(Records shown)

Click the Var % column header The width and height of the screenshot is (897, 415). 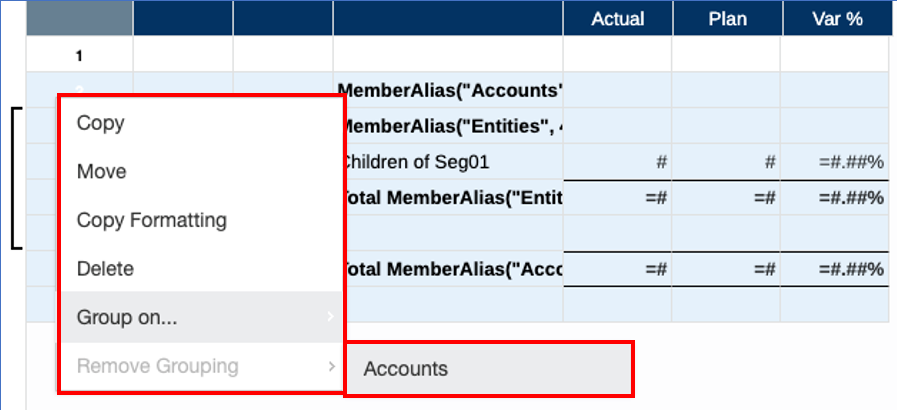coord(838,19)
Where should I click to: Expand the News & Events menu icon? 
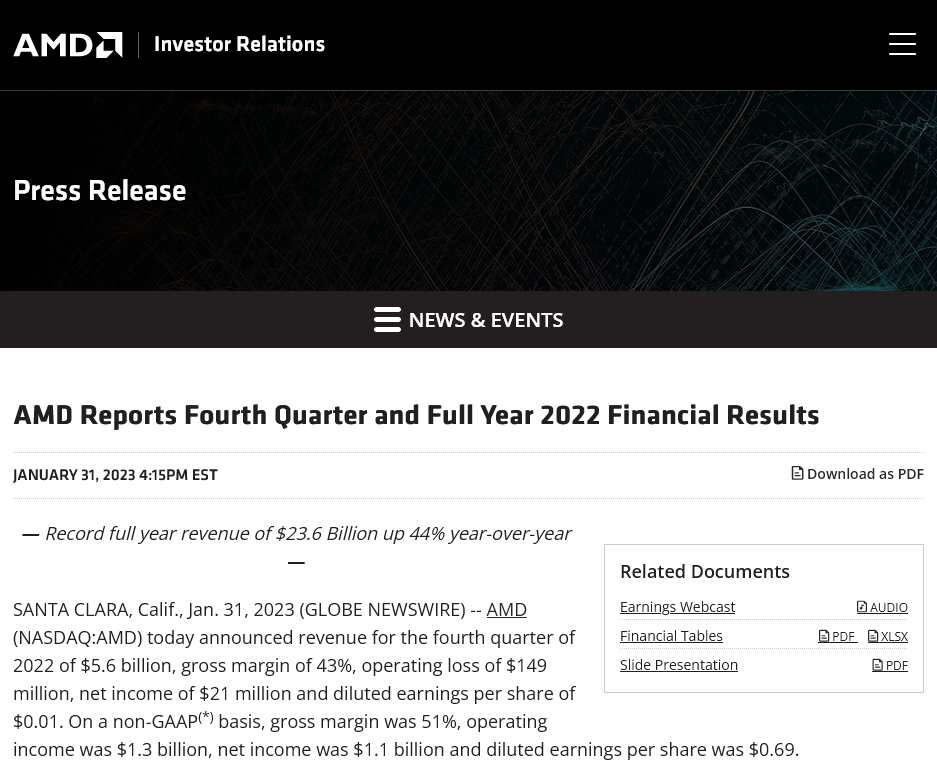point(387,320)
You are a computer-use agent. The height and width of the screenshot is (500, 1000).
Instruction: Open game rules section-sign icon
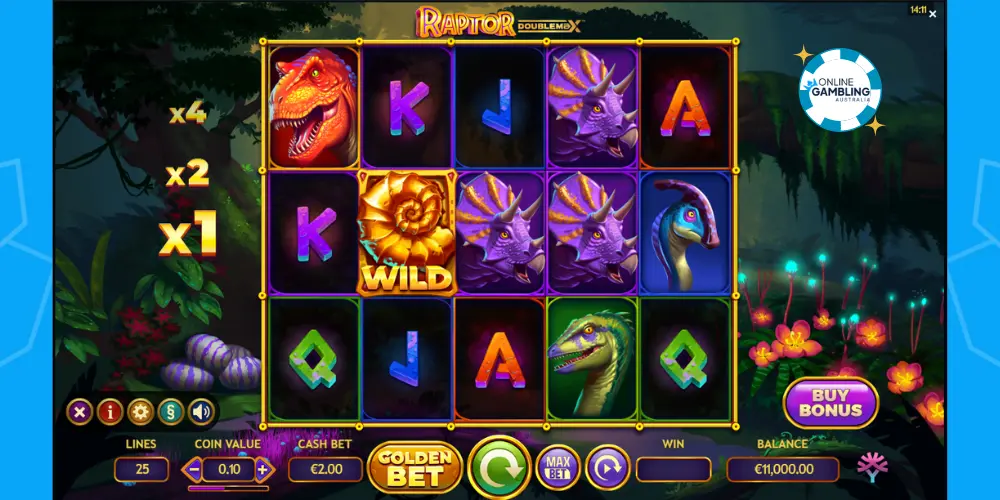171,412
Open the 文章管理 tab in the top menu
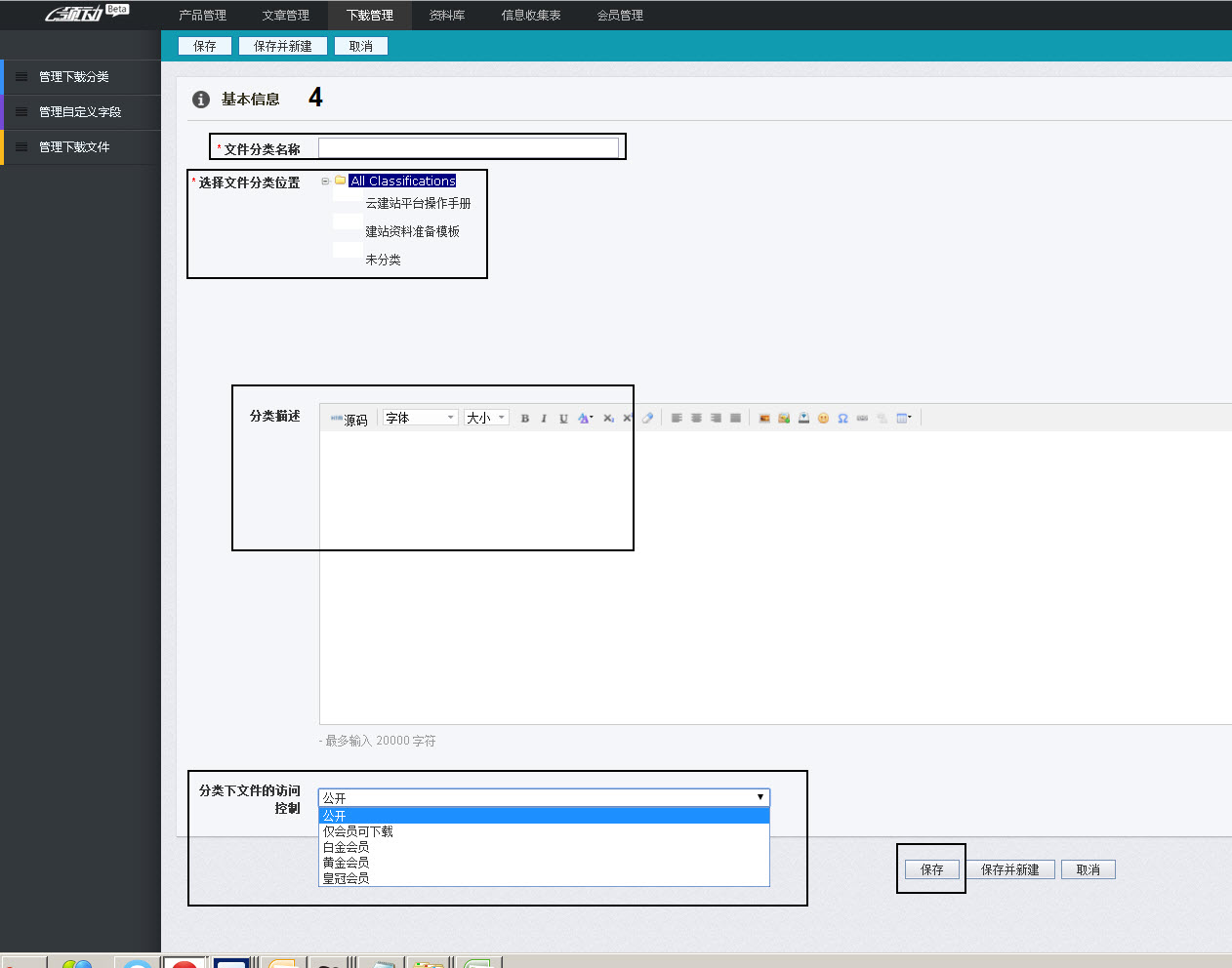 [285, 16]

(End Records shown)

Beginning at the line that contains "Where should I", copy each remaining line of the records exactly, through the final one. Omit the pictures.

Where should I click to: Expand the News & Events menu icon? 
point(387,320)
You are a computer-use agent. The height and width of the screenshot is (500, 1000).
Instruction: Open game rules section-sign icon
171,412
Open the 文章管理 tab in the top menu
 [285, 16]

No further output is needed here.